There are two Koch families that arrived from Lübeck at the port of Oranienbaum on 19 July 1766 aboard the snow-brig named Christina under the command of Skipper Jacob Stappenberg. They both settled in the Volga German colony of Huck on 1 July 1767.

(1) Peter Koch, a farmer, his wife Elisabeth, and children (Anna, age 12; Elisabeth, age 8; Anna, age 3½; Johann, age ½) arrived in Oranienbaum.

Widower Peter Koch and his children are recorded on the 1767 census of Huck in Household No. 13.

(2) Melchior Koch, a single farmer, arrived in Oranienbaum.

Johann Melchior Koch and his [new] wife Johannette are recorded on the 1767 census in Huck in Household No. 14.

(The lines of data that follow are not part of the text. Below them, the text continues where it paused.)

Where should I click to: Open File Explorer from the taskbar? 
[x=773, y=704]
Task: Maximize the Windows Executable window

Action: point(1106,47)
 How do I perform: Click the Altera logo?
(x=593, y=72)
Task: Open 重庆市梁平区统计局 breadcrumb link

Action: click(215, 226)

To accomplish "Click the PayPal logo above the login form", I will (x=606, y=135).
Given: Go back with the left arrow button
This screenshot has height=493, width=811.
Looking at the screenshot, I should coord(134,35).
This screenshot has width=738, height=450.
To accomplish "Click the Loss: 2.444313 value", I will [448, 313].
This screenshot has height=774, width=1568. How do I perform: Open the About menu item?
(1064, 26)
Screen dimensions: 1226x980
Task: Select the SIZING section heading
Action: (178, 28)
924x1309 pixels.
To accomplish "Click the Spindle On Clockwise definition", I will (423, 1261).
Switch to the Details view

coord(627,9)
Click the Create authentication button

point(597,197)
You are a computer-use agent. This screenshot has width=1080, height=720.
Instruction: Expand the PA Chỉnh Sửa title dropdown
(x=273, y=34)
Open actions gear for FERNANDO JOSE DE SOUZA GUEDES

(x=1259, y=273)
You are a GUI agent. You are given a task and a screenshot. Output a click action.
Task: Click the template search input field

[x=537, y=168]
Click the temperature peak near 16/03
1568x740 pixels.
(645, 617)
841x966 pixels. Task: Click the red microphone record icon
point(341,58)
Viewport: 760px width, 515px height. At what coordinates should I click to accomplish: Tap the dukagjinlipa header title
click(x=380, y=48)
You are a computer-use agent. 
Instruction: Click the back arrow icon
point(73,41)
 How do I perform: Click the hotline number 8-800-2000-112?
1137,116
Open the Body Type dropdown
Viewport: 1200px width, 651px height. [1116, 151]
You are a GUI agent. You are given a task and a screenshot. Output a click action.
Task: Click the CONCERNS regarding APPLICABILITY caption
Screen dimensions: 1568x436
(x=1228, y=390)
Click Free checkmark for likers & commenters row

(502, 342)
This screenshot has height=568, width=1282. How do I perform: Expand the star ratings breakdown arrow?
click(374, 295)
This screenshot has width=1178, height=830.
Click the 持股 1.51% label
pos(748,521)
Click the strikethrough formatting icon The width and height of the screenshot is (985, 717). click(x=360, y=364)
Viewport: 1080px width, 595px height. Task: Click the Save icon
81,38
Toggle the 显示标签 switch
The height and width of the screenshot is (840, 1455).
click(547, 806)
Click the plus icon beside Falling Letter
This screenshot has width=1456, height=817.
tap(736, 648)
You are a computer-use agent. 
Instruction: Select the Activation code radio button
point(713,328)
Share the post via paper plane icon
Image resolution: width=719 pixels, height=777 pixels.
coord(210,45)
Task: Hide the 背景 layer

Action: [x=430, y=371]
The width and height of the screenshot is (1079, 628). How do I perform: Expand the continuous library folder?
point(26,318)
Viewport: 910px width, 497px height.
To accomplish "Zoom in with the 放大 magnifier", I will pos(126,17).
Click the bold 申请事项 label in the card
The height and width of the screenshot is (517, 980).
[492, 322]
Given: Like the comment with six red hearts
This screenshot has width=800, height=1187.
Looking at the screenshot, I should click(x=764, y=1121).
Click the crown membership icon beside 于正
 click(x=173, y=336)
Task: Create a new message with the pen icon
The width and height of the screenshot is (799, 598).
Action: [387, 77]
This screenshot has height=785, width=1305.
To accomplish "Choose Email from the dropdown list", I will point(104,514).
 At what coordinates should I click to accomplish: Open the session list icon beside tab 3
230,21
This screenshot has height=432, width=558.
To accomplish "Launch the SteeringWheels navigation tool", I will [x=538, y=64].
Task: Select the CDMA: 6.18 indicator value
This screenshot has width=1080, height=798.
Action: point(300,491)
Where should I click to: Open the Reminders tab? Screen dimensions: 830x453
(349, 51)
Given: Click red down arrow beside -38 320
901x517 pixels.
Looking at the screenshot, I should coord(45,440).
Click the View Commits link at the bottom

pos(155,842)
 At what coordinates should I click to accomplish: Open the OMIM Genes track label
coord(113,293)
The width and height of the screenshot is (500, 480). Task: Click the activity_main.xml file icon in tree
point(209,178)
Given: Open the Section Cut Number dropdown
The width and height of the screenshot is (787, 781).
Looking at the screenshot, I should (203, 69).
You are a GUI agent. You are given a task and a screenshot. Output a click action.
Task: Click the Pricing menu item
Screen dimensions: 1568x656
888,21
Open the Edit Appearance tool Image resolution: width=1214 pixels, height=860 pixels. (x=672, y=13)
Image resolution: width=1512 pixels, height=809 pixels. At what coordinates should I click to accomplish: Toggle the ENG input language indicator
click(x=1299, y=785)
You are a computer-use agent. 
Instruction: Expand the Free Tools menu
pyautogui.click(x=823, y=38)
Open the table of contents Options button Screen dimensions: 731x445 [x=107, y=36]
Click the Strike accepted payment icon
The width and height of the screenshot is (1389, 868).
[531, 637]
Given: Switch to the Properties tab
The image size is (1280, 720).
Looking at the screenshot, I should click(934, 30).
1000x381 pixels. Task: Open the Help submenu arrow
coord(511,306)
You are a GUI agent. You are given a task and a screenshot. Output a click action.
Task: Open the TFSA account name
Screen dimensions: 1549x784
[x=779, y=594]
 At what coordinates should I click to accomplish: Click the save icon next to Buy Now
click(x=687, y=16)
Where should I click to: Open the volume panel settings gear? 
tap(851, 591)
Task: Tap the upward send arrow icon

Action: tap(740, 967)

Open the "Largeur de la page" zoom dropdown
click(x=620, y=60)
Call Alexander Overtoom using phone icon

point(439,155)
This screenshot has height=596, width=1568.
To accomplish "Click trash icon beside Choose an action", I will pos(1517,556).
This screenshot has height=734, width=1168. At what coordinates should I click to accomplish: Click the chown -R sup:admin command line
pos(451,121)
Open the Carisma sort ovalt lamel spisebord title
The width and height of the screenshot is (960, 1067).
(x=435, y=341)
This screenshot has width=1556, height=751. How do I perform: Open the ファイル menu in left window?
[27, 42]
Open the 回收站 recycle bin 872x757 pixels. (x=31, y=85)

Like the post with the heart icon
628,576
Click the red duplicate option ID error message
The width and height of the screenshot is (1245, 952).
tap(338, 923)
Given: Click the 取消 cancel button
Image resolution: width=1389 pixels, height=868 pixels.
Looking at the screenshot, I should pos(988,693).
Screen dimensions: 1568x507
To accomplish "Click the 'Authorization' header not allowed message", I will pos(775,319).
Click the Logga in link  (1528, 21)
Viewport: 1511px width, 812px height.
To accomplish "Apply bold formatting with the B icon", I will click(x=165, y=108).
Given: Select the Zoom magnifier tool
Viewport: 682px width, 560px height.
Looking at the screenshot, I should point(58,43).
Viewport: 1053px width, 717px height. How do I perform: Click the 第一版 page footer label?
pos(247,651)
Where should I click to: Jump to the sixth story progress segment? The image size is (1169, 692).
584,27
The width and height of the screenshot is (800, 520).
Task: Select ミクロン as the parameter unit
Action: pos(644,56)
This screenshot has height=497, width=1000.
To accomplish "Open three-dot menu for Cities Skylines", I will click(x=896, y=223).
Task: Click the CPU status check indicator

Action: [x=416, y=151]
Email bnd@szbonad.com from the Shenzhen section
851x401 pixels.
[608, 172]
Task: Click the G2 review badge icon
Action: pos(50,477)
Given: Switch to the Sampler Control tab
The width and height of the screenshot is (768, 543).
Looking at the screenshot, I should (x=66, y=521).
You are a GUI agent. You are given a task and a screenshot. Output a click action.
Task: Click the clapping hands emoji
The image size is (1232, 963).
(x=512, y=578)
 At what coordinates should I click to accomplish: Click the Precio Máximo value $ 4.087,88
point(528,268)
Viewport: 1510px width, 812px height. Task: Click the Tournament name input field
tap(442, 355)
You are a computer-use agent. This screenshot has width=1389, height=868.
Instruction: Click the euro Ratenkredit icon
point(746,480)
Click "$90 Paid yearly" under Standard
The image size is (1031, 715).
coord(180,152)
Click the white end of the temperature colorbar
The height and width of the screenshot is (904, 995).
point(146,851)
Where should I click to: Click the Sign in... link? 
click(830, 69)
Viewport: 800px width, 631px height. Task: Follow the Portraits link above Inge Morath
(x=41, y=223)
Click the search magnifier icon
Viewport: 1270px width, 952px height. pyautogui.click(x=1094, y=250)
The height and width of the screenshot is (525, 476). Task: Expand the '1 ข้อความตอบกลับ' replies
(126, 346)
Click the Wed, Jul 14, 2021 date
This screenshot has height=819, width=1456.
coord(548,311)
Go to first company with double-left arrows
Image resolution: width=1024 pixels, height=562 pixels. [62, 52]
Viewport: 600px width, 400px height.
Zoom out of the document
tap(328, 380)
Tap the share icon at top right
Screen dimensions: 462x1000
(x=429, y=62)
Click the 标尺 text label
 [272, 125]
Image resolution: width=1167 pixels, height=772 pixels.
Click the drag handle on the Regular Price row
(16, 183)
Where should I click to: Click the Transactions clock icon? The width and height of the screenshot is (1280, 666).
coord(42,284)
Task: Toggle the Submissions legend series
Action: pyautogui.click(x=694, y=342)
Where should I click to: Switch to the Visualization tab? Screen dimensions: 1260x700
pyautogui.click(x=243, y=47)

Both the Oranienbaum passenger list and the 1767 census of Huck record that these Koch families came from the German region of Isenburg.

Sources

- Mai, Brent Alan. 1798 Census of the German Colonies along the Volga: Economy, Population, and Agriculture (Lincoln, NE: American Historical Society of Germans from Russia, 1999): Hk27, Hk29, Hk30, Hk70.
- Pleve, Igor. Einwanderung in das Wolgagebiet, 1764-1767 Band 2 (Göttingen: Der Göttinger Arbeitskreis, 2001): 143.
- Pleve, Igor. Lists of Colonists to Russia in 1766: Reports by Ivan Kulberg (Saratov: Saratov State Technical University, 2010): #3113, #3115.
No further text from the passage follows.